En un curso
de escritura que hiciste una vez te contaron que ha habido escritores —aspirantes a
escritores, por mejor decir— que comenzaron a escribir decenas de obras
—decenas, sí, y, además, aparentemente buenas e ingeniosas—, pero que no han terminado
ninguna, ya que, extinguida la emoción inicial, no saben cómo seguir. Esto te
lo contaban los que impartían el curso para que compusieses siempre tus obras
con un plan prefijado: un plan circunstanciado y minucioso, que incluyera todas
las escenas y el tema de los diálogos, de modo que el escribir no fuese más que
seguir dicho plan.
Y, aunque tenían
razón, no podías ocultarte a ti mismo que esa clase de aspirantes a escritores
que se lanzan y llenan diez, quince, veinte o cincuenta folios, y después lo
dejan al no saber cómo seguir, te inspiran cierta conmiseración, ya que tú
también has hecho como ellos en muchas ocasiones. «¡Pero por lo menos escriben algo!

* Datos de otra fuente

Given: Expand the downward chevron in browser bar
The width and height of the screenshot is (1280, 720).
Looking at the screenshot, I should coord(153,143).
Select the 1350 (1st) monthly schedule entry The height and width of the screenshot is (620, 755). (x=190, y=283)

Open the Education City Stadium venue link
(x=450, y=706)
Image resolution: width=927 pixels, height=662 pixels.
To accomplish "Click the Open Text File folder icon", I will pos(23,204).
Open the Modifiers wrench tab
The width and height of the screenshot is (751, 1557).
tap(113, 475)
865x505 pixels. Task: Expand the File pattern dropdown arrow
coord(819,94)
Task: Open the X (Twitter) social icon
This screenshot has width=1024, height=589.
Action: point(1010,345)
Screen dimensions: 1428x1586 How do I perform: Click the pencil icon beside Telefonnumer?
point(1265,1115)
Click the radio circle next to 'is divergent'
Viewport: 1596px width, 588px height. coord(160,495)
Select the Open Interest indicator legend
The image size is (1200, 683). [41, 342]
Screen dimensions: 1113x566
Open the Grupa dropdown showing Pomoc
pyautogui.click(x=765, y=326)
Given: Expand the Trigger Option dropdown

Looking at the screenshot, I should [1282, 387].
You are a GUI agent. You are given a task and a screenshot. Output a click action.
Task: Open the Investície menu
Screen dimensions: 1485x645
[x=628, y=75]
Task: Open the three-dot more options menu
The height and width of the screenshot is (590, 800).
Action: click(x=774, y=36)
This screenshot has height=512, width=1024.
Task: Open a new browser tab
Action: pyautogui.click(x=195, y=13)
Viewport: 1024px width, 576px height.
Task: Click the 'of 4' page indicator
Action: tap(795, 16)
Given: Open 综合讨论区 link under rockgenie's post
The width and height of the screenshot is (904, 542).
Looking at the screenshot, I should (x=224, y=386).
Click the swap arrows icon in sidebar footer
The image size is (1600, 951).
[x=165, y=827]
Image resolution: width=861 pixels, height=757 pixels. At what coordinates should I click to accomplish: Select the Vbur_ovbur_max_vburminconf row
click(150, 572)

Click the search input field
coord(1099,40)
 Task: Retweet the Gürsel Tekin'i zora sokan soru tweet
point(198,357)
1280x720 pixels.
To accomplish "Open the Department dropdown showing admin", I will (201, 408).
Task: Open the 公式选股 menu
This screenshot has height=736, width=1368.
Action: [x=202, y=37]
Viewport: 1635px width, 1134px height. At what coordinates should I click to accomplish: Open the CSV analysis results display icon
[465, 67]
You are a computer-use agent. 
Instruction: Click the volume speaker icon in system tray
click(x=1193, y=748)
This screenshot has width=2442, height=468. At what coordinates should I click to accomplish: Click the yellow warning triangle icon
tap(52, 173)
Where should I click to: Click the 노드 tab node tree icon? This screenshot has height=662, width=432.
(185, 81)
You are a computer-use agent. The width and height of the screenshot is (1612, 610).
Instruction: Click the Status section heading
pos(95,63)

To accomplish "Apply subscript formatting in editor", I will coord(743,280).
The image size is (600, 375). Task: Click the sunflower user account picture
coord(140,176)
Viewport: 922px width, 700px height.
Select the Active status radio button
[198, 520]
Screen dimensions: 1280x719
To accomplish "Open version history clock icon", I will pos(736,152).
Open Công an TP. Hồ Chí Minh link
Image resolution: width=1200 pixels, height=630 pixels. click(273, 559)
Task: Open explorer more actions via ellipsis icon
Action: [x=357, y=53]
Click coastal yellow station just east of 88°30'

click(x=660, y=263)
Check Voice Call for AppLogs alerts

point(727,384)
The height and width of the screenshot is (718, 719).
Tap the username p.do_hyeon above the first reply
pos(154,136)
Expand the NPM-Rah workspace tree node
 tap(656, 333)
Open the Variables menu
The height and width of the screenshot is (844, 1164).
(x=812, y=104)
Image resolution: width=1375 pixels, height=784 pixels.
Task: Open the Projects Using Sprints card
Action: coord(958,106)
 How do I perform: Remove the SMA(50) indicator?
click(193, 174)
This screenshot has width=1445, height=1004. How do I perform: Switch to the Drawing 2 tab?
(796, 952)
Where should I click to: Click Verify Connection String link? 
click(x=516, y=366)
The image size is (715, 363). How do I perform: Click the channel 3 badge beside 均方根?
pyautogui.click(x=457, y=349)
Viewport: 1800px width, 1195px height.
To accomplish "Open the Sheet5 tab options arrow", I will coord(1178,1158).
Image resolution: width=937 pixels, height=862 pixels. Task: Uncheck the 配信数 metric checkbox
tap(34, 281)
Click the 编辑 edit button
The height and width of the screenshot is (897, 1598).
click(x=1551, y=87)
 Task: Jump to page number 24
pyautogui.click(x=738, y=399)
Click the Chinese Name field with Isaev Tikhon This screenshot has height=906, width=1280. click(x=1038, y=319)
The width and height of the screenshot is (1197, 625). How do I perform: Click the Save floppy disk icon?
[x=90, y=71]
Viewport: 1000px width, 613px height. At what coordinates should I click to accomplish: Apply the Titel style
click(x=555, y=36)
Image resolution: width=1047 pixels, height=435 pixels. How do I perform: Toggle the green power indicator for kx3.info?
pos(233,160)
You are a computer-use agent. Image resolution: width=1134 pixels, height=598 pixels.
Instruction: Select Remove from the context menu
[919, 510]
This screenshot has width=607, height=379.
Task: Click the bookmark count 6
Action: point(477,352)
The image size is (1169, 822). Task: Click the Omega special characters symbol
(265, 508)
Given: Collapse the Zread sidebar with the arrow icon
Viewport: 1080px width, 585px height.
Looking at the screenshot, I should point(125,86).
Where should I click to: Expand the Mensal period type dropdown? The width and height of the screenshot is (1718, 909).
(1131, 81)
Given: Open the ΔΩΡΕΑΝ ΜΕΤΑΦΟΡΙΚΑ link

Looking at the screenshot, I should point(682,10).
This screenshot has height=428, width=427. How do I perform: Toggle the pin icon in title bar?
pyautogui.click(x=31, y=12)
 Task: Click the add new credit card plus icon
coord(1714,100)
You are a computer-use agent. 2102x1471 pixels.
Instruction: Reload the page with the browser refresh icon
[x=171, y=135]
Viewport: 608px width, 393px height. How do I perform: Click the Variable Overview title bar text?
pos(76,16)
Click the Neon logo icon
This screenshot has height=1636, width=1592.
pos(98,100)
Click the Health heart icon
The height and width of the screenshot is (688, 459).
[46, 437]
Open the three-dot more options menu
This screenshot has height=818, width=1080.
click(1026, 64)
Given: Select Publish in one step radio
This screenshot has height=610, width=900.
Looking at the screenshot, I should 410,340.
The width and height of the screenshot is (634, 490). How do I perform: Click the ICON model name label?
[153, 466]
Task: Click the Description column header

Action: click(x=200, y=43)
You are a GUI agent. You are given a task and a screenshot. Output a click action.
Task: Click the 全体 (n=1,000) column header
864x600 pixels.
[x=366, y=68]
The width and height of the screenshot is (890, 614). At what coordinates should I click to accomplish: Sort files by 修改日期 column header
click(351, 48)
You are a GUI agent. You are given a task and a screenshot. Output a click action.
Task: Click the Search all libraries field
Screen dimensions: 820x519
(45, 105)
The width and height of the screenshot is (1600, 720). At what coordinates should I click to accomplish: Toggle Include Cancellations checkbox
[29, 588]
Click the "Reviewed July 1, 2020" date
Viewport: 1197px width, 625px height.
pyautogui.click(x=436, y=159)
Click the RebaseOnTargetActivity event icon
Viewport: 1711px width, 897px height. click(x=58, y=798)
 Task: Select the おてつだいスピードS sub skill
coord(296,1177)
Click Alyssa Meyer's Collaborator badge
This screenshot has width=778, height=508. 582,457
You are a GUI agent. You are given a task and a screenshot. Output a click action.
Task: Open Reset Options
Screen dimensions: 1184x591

—piensas—. ¡Hay otros que dicen que abrigan proyectos de grandes obras, y que nunca escriben ni una línea siquiera!». Eso sí, lo que no puedes negar es que
el resultado en ambos casos es el mismo: que la obra literaria no llega a nacer
siquiera.
Y, pensando
en esto, caes en la cuenta de que la misma actitud de esos escritores de
empezar las cosas y no terminarlas, o de no empezarlas siquiera, la hallas en
otros ámbitos de la vida: la hallabas en la escuela, cuando se formaban grupos
para alguna tarea, en los cuales siempre te juntaban con algún compañero que
tenía grandes ideas, pero que, por lo irrealizables que eran, no se dedicaba
más que a lamentarse de que carecía de tiempo de medios. También has conocido a
gente que soñaba con organizar un gran acto, con mucha gente, y que solo tenía planeado
cómo citar a los participantes; de manera que, así que estos empezaban a plantear
objeciones o a hacer sugerencias, perdía el interés. Y, ejerciendo tu profesión,
también has topado con colegas que se pasaban días y días divagando sobre cómo
reorganizar el trabajo, pero que eran incapaces de concretar las ideas
abstractas que les venían a la mente; y aun has topado con colegas que sí que
sabían qué era lo que concretamente querían resolver, pero que nunca se lo
decían a los responsables de resolverlo.
Y, pensando
en todo esto, te acuerdas también de las palabras de algunos comentaristas del
historiador romano Tácito, que se figuraban que los bárbaros eran muy arrojados
al principio, pero que pronto su arrojo decaía porque se asemejaban a la nieve
—entre la que vivían—, que es muy fría y muy activa por muy poco tiempo. Y
piensas que quizás eso es lo que pasa, pura y simplemente: que nos hemos
convertido todos o la mayor parte de nosotros en bárbaros.